PAGE TEXT ::
--- Start ---
[ILL-L] Average cost of providing a book through ILL
Robinson, Arthur
arobinson at lagrange.edu
Fri Aug 15 16:32:57 EDT 2008
Thanks for the information. At my library, we have no ILL position as such; I'm the Reference Librarian, and ILL is one of my "additional tasks" (along with library instruction, collection development, liaison work, etc.)--in fact I do a lot of my ILL work on evenings and weekends. (But I do now have help with packing.)
Arthur
________________________________
From: ill-l-bounces at webjunction.org on behalf of Mary Lehane
Sent: Fri 8/15/2008 3:06 PM
To: morrislr at niagara.edu; Interlibrary Loan Listserv
Subject: Re: [ILL-L] Average cost of providing a book through ILL
Based on the fact that, on average, staff costs account for 75% of the total of ILL costs, Mary Jackson, in her ARL presentations on ILL performance, used to provide a little worksheet that you could use to do a rough estimate of your costs. Basically you calculate the salaries of all the staff who do ILL work (ordering, shipping, and so on), take 75% of that and then you use a simple formula to calculate your total costs. Divide by your fills and you'll have your average cost. I'm no mathematician, but some of you can probably figure out the multiplier to do this.
--- End ---
EXERCISE AIM ::
Write what comes next in the email thread on the average cost of supplying a book through interlibrary loan, starting after its final sentence.

Entries drawn from a collection ::
--- Start ---
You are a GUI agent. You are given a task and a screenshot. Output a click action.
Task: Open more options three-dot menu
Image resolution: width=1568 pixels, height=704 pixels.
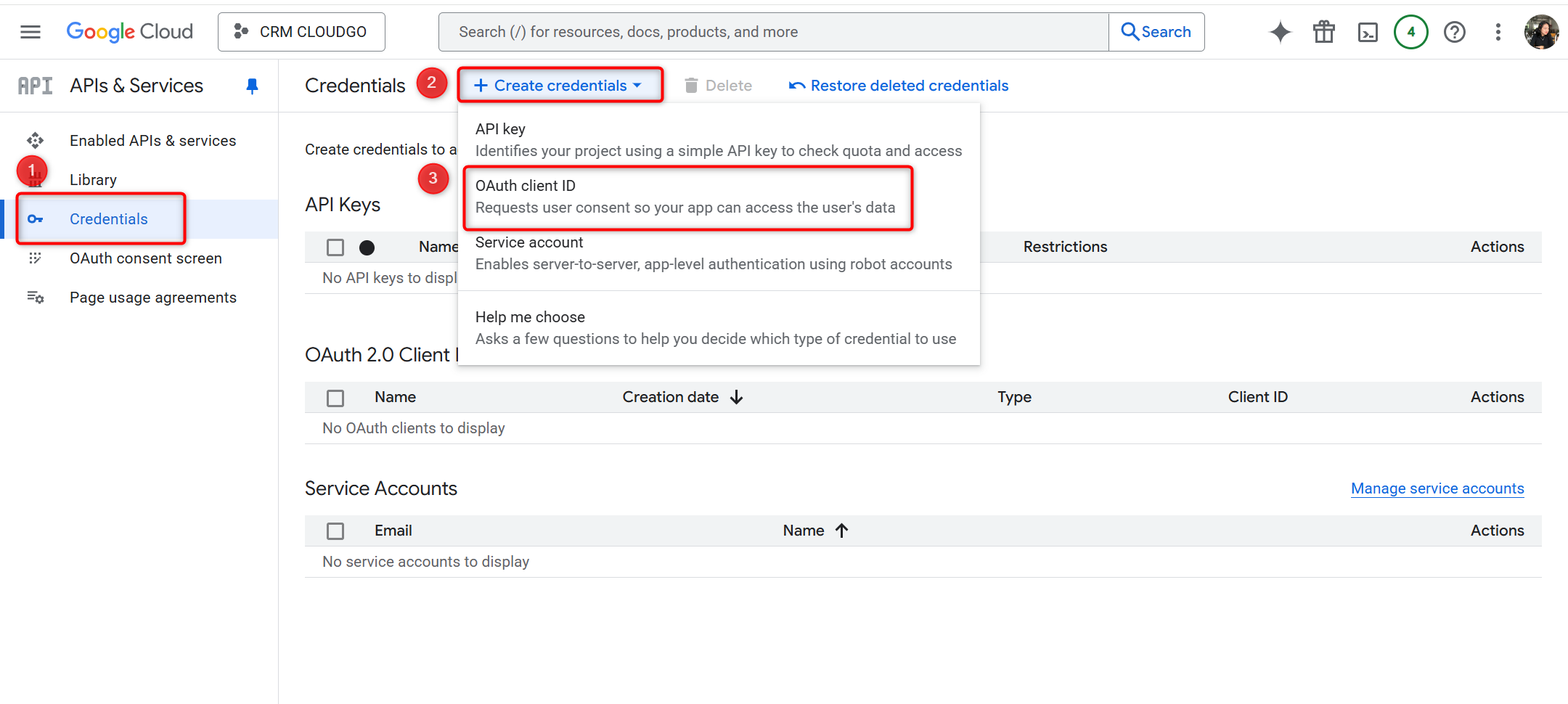point(1498,32)
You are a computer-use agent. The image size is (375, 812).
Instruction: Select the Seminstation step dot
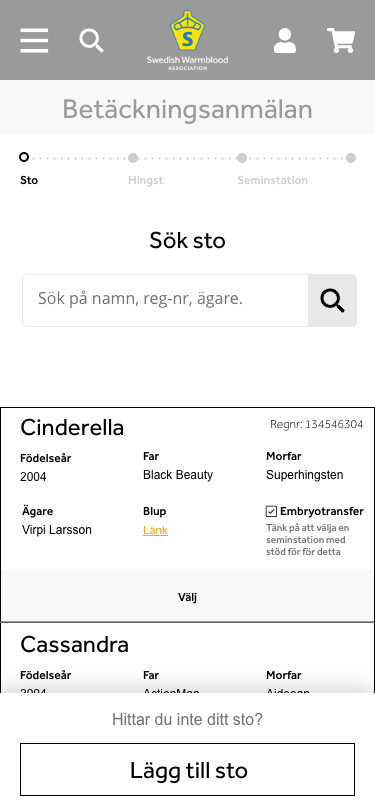(x=242, y=158)
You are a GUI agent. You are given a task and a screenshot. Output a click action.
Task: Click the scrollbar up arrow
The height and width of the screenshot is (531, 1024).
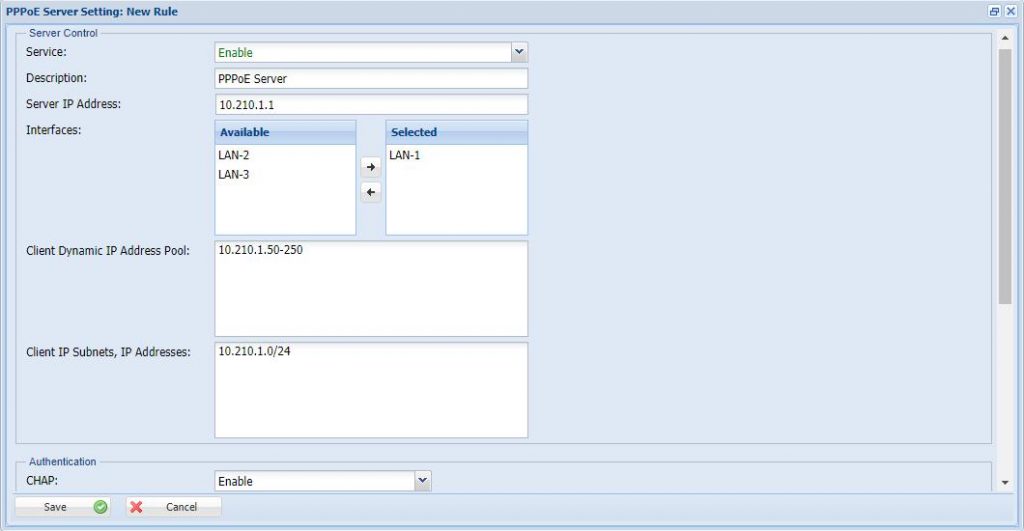tap(1005, 38)
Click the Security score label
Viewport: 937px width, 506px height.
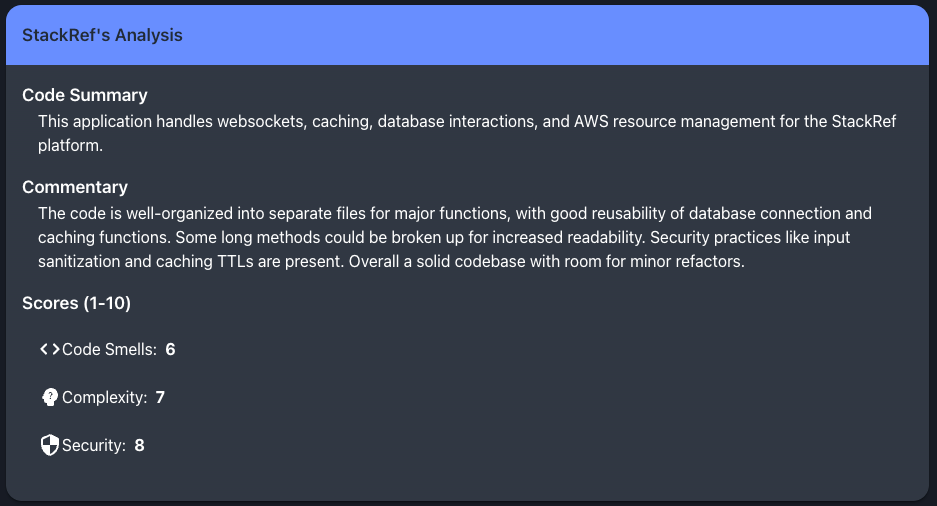pyautogui.click(x=94, y=445)
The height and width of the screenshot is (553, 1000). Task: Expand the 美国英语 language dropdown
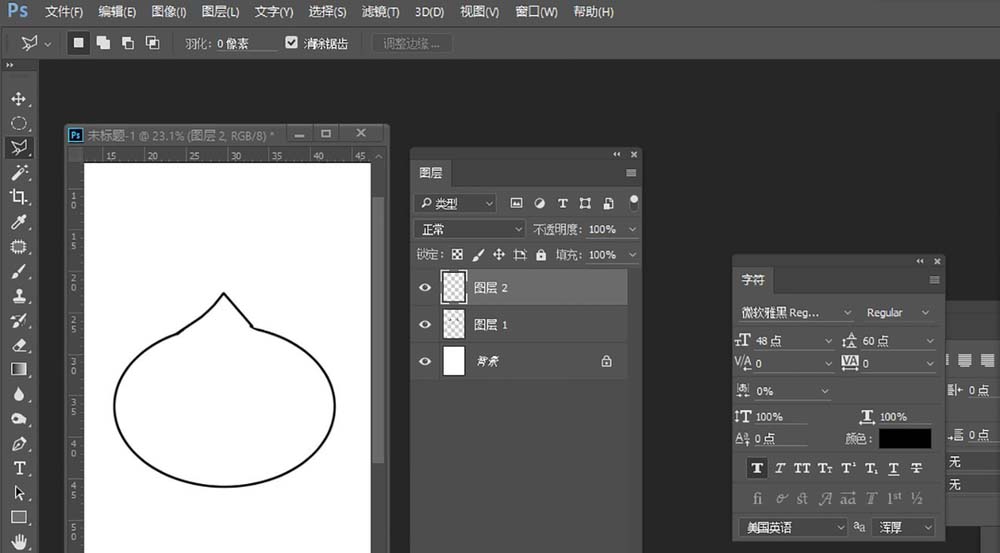[793, 526]
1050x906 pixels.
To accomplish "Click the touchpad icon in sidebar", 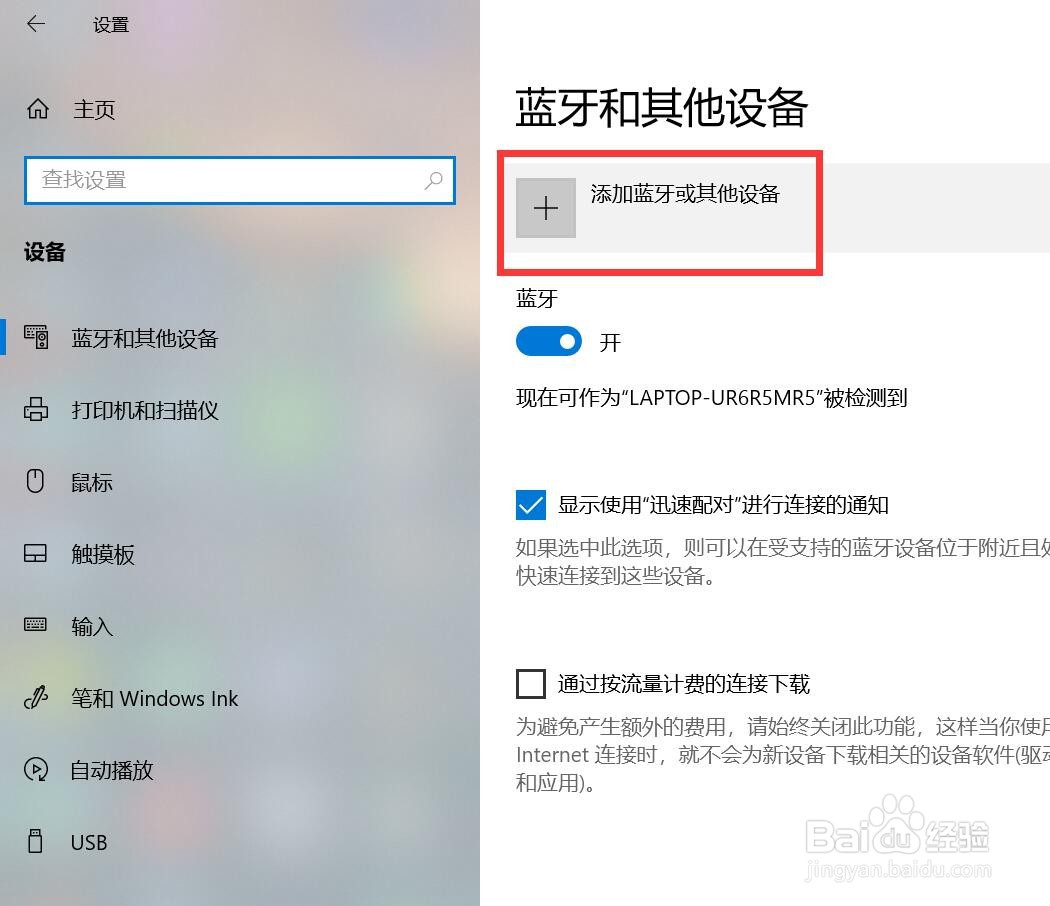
--- End ---
ANSWER FOR THIS EXERCISE ::
(Also, for Leslie, some of us Canadian libraries now have a work/study program, where the government will supply funds for student workers. I now manage to get half my student workers' salaries paid through this program. Some years ago when we participated in the ARL ILL measures/costs surveys, we had to pay the full salaries for student assistants.)
Mary Lehane at YOU
Leslie R. Morris wrote:
Because wage rates vary widely, cost figures from one institution, or even a group of institutions, make comparisons difficult. For instance, New York City salaries vs. Hattiesburg, MS hourly rates.
If a survey measured minutes per task, (wrapping a package = 12 minutes) then you could translate the minutes into the wage rates your library pays and have useful figures. Don't forget fringe benefits. Creating average task times is time consuming, but not impossible.
Costs in a library can change rapidly.If you have a $20,000.00 per year staff member in charge of an ILL office that processes 10,000 transactions, and you remove the supervisor, you have just reduced cost by $2.00 per transaction.
Since wages are the biggest ILL cost, cutting or down grading staff changes ILL costs dramatically although I do not recommend that.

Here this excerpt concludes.